BANNU: Health officials are rushing to vaccinate hundreds of thousands of children against polio amid fears that a civilian exodus from a tribal area where the virus is rampant could spread the disease around the country.
Nearly half a million people have fled a military operation against Taliban strongholds in North Waziristan, a hotspot for the crippling disease in the country.
Children in the tribal district have not been vaccinated since Taliban and local warlords banned health teams from giving out drops in June 2012.
|A health worker administers the polio vaccine to a child during a vaccination campaign in Bannu on June 25, 2014. — Photo by AFP|
Tens of thousands of families have fled to the town of Bannu, close to North Waziristan, while hundreds more have moved further afield to Lakki Marwat, Karak and Dera Ismail Khan towns, since the offensive began in mid-June.

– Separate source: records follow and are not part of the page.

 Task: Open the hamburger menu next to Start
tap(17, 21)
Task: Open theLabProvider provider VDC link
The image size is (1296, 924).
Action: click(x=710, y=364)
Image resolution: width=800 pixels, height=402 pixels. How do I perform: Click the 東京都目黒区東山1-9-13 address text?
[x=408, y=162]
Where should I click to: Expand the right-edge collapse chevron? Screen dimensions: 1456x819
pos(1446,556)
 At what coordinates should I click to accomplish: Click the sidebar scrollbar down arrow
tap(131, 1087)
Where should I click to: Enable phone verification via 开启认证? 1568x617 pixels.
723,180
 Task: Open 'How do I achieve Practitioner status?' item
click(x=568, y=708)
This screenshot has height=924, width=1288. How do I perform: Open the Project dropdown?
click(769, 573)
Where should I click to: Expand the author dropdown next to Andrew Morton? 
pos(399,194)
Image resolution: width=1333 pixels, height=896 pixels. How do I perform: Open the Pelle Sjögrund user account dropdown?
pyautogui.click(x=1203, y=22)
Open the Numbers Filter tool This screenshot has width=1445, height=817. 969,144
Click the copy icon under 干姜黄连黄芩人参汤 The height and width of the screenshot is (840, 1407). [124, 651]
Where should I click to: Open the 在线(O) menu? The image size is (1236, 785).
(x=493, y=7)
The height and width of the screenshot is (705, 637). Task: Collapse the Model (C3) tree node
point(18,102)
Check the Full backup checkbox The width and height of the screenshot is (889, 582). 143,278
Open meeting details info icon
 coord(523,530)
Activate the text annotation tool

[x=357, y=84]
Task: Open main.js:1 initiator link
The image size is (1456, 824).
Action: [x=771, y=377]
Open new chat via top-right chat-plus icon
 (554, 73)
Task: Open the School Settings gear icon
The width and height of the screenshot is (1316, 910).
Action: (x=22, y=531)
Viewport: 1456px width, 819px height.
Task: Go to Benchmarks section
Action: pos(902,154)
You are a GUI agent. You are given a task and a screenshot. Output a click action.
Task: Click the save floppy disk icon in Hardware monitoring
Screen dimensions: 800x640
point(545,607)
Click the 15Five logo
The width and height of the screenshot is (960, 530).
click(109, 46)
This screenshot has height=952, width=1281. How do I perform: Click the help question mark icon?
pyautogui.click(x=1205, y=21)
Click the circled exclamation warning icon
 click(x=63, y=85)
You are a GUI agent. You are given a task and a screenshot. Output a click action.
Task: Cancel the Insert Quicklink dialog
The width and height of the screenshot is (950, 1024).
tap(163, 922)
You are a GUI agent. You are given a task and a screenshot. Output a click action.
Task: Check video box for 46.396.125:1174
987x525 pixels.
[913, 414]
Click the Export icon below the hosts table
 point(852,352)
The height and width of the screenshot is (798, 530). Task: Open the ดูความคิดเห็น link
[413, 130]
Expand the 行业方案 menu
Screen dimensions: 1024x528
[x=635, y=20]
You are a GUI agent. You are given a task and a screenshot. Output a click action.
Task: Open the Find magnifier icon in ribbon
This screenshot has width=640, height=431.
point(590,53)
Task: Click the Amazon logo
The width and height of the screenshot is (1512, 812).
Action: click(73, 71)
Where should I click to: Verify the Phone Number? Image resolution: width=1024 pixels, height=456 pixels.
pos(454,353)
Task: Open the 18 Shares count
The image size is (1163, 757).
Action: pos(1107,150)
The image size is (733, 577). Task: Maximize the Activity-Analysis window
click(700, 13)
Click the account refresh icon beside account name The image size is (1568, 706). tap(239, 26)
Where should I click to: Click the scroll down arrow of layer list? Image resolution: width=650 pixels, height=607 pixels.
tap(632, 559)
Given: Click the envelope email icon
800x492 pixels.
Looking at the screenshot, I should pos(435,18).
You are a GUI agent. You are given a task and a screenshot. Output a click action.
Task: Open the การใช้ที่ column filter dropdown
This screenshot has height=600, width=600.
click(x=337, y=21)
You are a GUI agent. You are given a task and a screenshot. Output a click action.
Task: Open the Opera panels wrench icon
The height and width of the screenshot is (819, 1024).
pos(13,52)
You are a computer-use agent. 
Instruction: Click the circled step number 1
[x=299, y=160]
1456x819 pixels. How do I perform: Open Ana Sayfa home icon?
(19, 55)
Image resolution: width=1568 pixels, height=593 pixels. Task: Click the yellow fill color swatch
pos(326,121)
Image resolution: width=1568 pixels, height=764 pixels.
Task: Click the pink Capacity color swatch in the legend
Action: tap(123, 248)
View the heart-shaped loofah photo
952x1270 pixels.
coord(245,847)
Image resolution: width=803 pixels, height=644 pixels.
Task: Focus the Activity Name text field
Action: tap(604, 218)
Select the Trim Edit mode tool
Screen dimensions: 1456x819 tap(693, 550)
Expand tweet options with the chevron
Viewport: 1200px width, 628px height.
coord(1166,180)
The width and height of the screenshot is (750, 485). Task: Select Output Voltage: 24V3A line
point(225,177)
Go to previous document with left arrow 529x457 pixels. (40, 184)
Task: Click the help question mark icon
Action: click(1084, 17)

Officials have begun a vaccination campaign in Bannu and three other districts adjacent to North Waziristan, vaccinating both resident families and newcomers fleeing the offensive.
“We are vaccinating both local and displaced children, the target is to vaccinate more than 200,000 children,” doctor Akbar Jan, a senior health official in Bannu, told AFP.
The campaign in areas adjoining North Waziristan began — unannounced — on Monday.
“Displaced persons were a threat to the host communities, now we have the opportunity to vaccinate both host community and displaced families,” Jan said.
More than 50 cases of polio have been detected so far this year in militant-infested North Waziristan, out of 82 cases across the country — and 103 worldwide.
A World Health Organisation (WHO) official in Bannu told AFP the campaign would continue one day a week during the fasting month of Ramadan, which begins at the weekend.
Vaccine rumours spurned
Pakistan is one of only three countries, along with Afghanistan and Nigeria, where polio remains endemic, and efforts to eradicate it have been badly hit by rumours about the vaccine.
Various outlandish claims have circulated about the drops — that they contain pork, or cause infertility or AIDS.
But health workers giving out the vaccine in a narrow street in Bannu's Tanchi bazaar area said they had encountered little resistance.
“This is a house-to-house campaign, our team has vaccinated 300 children in two days,” Shumaila Khan told AFP.
“So far no family has refused to vaccinate their kids. There were many who were reluctant at first but later convinced.“ Many parents had heard the rumours about the vaccine, Khan said.
“They said the Taliban told them it was an American conspiracy to disable their children, to make them infertile and to decrease the Muslim population, “she said.
Sharif Zaman, a 35-year-old teacher sheltering in a school with 10 other families after fleeing North Waziristan, recalled the militants' propaganda.
“They used to tell us your children will suffer epilepsy and would become abnormal,” the father-of-five told AFP.
Zaman had five kids who were all were vaccinated at a check post.
Naimatullah Khan, who was running a restaurant in Mir Ali, said militants used to distribute leaflets saying anti-polio drops were perilous.
“They used to threaten the whole population that anyone whose child had polio drops would be slaughtered,” he said.
“They used to say we will cut your throat with a dagger.“ At the start of May, WHO declared a global “public health emergency” after new polio cases began surfacing and spreading across borders from countries including Pakistan.
Pakistan imposed new travel guidelines after the WHO move, requiring all citizens and long-term residents to have a polio vaccination certificate to travel abroad.